Consenso entre deputados da base e governo estadual promoveu mudanças em termos da proposta que limite gastos públicos

Deputados Carlos Antônio, Francisco Jr. e Henrique Arantes (ao fundo) | Foto: Sérgio Rocha

O deputado Francisco Jr. (PSD) fez questão de afastar as especulações, propagadas em especial por opositores, de que haveria desavenças entre os parlamentares da base e o governador Marconi Perillo (PSDB) nas negociações sobre a PEC do Teto de Gastos.

Durante coletiva de imprensa na tarde desta quarta-feira (10/5), o pessedista reconheceu a importância da proposta, mas afirmou que era preciso fazer alterações no texto para garantir direitos de servidores.

“Repudiamos qualquer declaração de que há motim ou divisão, isso não existe.

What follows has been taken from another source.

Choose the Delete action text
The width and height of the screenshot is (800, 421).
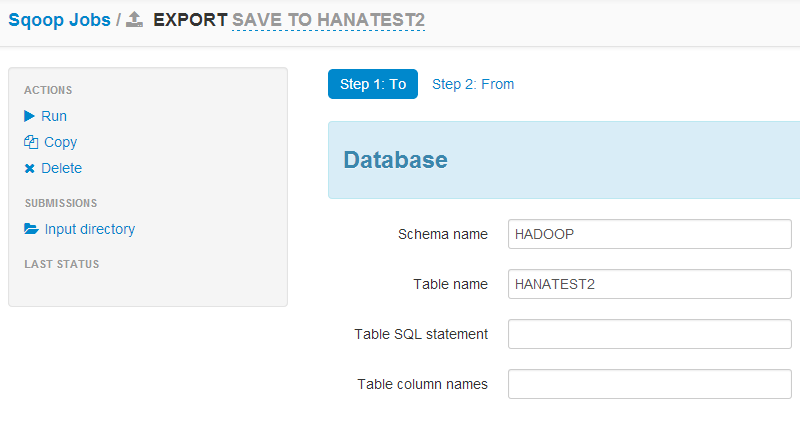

O que existe é um projeto importante, necessário, mas o que nós queríamos era garantir a boa prestação dos serviços”, sentenciou.

Após intensa negociação com o Palácio das Esmeraldas, os seis deputados que haviam apresentado votos em separado ao relatório do tucano Gustavo Sebba noticiaram que o governo aceitou promover mudanças na PEC.

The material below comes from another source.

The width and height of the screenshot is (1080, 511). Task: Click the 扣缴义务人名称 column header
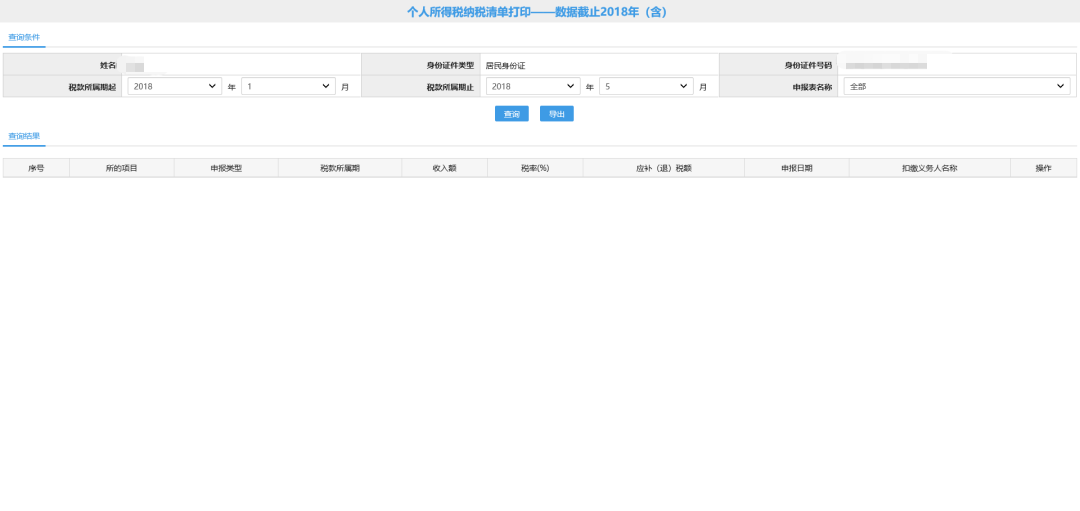point(929,168)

Para Francisco Jr., o debate com o governo, “em tom de muito respeito”, foi fundamental para assegurar direitos dos servidores e trazer medidas concretas para  não prejudicar a prestação de serviços públicos que são essenciais para a população.

Entre as mudanças, propostas pelos deputados e acatadas pela gestão Marconi Perillo (PSDB), estão a manutenção das promoções, reajustes e pagamento de quinquênios a todos os servidores. A proibição de concursos e incentivos fiscais também será retirada do texto original.

“As mudanças na proposta somam R$ 220 milhões que voltarão a ser investidos nos servidores públicos. O estado de Goiás está melhor que outros estados economicamente, mas a forma como aplica seus investimentos precisa ser revista”, arrematou.